Copy Markdown View Source

Builds a weighted list of terms suitable for rendering as a word cloud.

The function returns a list of %{term, weight, count, kind} maps sorted by :weight (descending). The top term always has weight 1.0; every other weight is normalised relative to it. Visual layout — placing the words on a canvas — is handled separately by Text.WordCloud.Layout.

Supports several scoring algorithms via the :scoring option; :yake (the default) requires no reference corpus and is multilingual by construction. See the Text.WordCloud.Backends.* modules for the catalogue.

Multilingual end-to-end:

Summary

Types

A scored term, ready for rendering.

Functions

Returns a weighted list of terms for text suitable for word-cloud rendering.

Types

term_entry()

@type term_entry() :: %{
  term: String.t(),
  weight: float(),
  count: pos_integer(),
  kind: :word | :phrase
}

A scored term, ready for rendering.

Functions

terms(text, options \\ [])

@spec terms(
  String.t() | [String.t()],
  keyword()
) :: [term_entry()]

Returns a weighted list of terms for text suitable for word-cloud rendering.

Arguments

  • text is a UTF-8 string or a list of strings.
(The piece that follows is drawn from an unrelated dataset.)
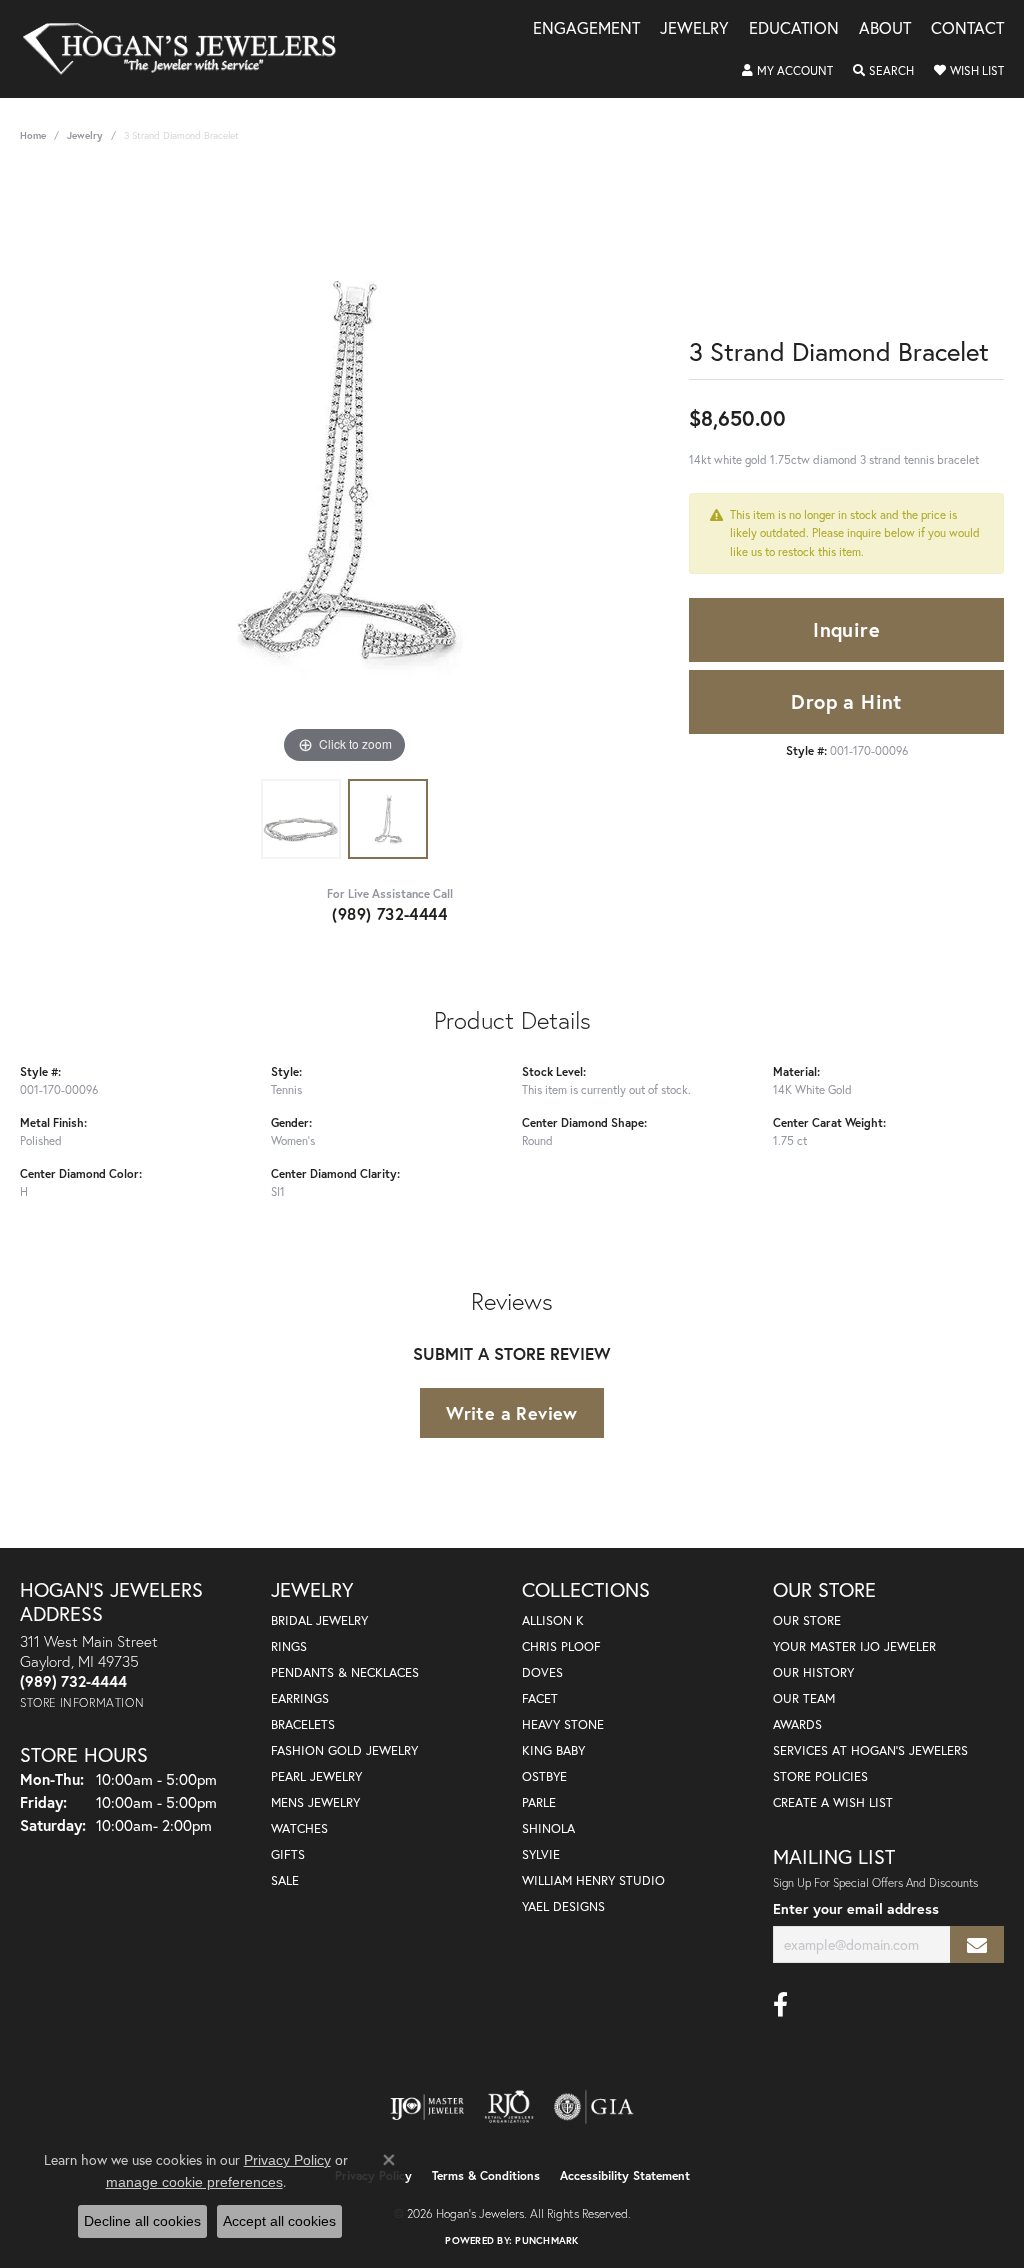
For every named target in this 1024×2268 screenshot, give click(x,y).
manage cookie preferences (194, 2182)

A list is treated as a corpus of independent documents.

Options

  • :scoring:yake (default), :frequency, :tf_idf, :rake, :text_rank, :key_bert, or any module implementing Text.WordCloud.Backend.

  • :max_terms — cap on returned entries. Default 100.

  • :min_count — drop terms occurring fewer times than this. Default 1.

  • :ngram_range{min, max} token length for candidate terms. Default depends on backend ({1, 3} for YAKE, {1, 1} for Frequency).

  • :language — atom, BCP-47 string, or Localize.LanguageTag. Default nil (no language-specific behaviour). Pass {:auto, model} to auto-detect via a pre-loaded Text.Language.Classifier.Fasttext.Model — the orchestrator does not load the fastText model itself, so callers wanting detection load it once at boot and hand it in.

  • :stopwords:auto (use the bundled list for the resolved language; default), :none, a list, a MapSet, or {:extend, [extra]} to add to the bundled list.

  • :case_fold — boolean, default true.

  • :stem — boolean, default false. When true, candidate terms are bucketed by their Snowball stem so morphological variants (demolish, demolished, demolishing, demolition) collapse into a single entry. The most-frequent surface form represents the bucket; counts and raw scores are summed across members. Requires the optional :text_stemmer dependency. The stemmer language defaults to the resolved :language; override with :stem_language.

  • :stem_language — atom override for the stemmer language. Useful when the corpus language differs from the bucketing language (e.g. mixed-language text where you want only English variants consolidated). Defaults to :language.

  • :include:all (default), :words only, or :phrases only.

  • :reference_corpus — used by :tf_idf and :log_likelihood.

Returns

  • A list of %{term, weight, count, kind} maps sorted by :weight descending. The top entry has weight: 1.0.

Examples

iex> text = "the cat sat on the mat. the cat ran. the cat slept."
iex> [first | _] = Text.WordCloud.terms(text, scoring: :frequency, language: :en, max_terms: 3)
iex> first.term
"cat"